What you are asked to do ▸
Put the entries from the start through the line containing "Action: 411,291" into a Markdown table with the columns Row and Text. Number each row and leave out blank lines.

Supplied material ▸

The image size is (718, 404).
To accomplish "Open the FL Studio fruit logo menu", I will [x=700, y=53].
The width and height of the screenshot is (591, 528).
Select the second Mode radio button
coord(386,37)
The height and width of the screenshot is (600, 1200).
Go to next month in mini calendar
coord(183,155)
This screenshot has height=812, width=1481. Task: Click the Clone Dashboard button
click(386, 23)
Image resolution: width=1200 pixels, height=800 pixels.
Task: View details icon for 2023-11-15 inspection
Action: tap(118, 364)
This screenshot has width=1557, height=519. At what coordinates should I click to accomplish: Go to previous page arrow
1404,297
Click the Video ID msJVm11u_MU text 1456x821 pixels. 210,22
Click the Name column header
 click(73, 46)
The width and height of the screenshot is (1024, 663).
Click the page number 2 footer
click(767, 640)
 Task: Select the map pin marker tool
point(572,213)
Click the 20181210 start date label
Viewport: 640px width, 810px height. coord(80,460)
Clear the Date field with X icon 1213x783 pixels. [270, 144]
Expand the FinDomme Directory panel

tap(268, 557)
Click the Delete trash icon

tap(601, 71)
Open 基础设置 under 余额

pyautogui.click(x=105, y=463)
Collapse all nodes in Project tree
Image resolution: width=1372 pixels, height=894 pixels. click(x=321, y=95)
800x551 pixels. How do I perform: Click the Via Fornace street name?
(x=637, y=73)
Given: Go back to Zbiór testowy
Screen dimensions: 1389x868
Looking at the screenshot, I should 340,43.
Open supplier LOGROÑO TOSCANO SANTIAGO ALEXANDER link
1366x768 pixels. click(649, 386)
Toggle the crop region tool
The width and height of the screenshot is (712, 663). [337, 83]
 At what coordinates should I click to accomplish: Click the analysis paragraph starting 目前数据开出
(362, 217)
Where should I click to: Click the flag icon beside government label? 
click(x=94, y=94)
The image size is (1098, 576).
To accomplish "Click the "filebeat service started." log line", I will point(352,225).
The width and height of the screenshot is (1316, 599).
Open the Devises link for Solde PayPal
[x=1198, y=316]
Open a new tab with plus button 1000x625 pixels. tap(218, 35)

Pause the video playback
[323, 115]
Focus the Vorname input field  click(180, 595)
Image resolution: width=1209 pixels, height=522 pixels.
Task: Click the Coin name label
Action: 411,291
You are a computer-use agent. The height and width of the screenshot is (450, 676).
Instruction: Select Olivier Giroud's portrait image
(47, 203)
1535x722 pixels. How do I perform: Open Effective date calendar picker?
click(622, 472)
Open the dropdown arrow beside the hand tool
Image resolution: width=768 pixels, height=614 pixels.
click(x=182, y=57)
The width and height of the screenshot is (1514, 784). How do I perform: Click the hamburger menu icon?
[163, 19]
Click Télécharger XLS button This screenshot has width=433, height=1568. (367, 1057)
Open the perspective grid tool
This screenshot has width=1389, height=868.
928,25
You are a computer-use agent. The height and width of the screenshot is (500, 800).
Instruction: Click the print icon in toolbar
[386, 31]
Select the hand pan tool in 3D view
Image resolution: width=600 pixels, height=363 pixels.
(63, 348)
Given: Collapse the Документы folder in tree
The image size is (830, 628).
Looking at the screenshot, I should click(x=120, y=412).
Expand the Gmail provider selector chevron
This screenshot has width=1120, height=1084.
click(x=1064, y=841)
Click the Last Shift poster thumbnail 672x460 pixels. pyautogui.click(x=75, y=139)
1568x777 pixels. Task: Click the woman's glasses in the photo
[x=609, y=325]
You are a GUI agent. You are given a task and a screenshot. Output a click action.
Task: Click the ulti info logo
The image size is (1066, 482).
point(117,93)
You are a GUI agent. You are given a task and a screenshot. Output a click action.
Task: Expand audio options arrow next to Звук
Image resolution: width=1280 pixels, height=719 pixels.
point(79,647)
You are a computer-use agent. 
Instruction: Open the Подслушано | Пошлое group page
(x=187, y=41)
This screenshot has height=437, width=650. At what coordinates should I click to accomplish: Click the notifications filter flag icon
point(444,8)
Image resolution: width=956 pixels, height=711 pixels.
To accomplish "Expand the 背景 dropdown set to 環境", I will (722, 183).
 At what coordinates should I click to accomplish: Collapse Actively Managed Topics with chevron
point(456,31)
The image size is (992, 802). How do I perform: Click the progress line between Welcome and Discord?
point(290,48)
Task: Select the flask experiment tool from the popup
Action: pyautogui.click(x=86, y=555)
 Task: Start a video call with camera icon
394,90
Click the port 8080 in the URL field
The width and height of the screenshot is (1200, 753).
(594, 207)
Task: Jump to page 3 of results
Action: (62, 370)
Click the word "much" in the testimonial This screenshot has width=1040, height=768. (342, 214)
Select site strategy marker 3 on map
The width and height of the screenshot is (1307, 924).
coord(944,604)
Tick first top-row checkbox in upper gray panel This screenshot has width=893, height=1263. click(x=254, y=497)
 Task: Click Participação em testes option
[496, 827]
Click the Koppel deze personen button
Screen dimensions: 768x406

Finished exercise ▸
| Row | Text |
|---|---|
| 1 | The image size is (718, 404). |
| 2 | To accomplish "Open the FL Studio fruit logo menu", I will [x=700, y=53]. |
| 3 | The width and height of the screenshot is (591, 528). |
| 4 | Select the second Mode radio button |
| 5 | coord(386,37) |
| 6 | The height and width of the screenshot is (600, 1200). |
| 7 | Go to next month in mini calendar |
| 8 | coord(183,155) |
| 9 | This screenshot has height=812, width=1481. Task: Click the Clone Dashboard button |
| 10 | click(386, 23) |
| 11 | Image resolution: width=1200 pixels, height=800 pixels. |
| 12 | Task: View details icon for 2023-11-15 inspection |
| 13 | Action: tap(118, 364) |
| 14 | This screenshot has width=1557, height=519. At what coordinates should I click to accomplish: Go to previous page arrow |
| 15 | 1404,297 |
| 16 | Click the Video ID msJVm11u_MU text 1456x821 pixels. 210,22 |
| 17 | Click the Name column header |
| 18 |  click(73, 46) |
| 19 | The width and height of the screenshot is (1024, 663). |
| 20 | Click the page number 2 footer |
| 21 | click(767, 640) |
| 22 |  Task: Select the map pin marker tool |
| 23 | point(572,213) |
| 24 | Click the 20181210 start date label |
| 25 | Viewport: 640px width, 810px height. coord(80,460) |
| 26 | Clear the Date field with X icon 1213x783 pixels. [270, 144] |
| 27 | Expand the FinDomme Directory panel |
| 28 | tap(268, 557) |
| 29 | Click the Delete trash icon |
| 30 | tap(601, 71) |
| 31 | Open 基础设置 under 余额 |
| 32 | pyautogui.click(x=105, y=463) |
| 33 | Collapse all nodes in Project tree |
| 34 | Image resolution: width=1372 pixels, height=894 pixels. click(x=321, y=95) |
| 35 | 800x551 pixels. How do I perform: Click the Via Fornace street name? |
| 36 | (x=637, y=73) |
| 37 | Given: Go back to Zbiór testowy |
| 38 | Screen dimensions: 1389x868 |
| 39 | Looking at the screenshot, I should 340,43. |
| 40 | Open supplier LOGROÑO TOSCANO SANTIAGO ALEXANDER link |
| 41 | 1366x768 pixels. click(649, 386) |
| 42 | Toggle the crop region tool |
| 43 | The width and height of the screenshot is (712, 663). [337, 83] |
| 44 |  At what coordinates should I click to accomplish: Click the analysis paragraph starting 目前数据开出 |
| 45 | (362, 217) |
| 46 | Where should I click to: Click the flag icon beside government label?  |
| 47 | click(x=94, y=94) |
| 48 | The image size is (1098, 576). |
| 49 | To accomplish "Click the "filebeat service started." log line", I will point(352,225). |
| 50 | The width and height of the screenshot is (1316, 599). |
| 51 | Open the Devises link for Solde PayPal |
| 52 | [x=1198, y=316] |
| 53 | Open a new tab with plus button 1000x625 pixels. tap(218, 35) |
| 54 | Pause the video playback |
| 55 | [323, 115] |
| 56 | Focus the Vorname input field  click(180, 595) |
| 57 | Image resolution: width=1209 pixels, height=522 pixels. |
| 58 | Task: Click the Coin name label |
| 59 | Action: 411,291 |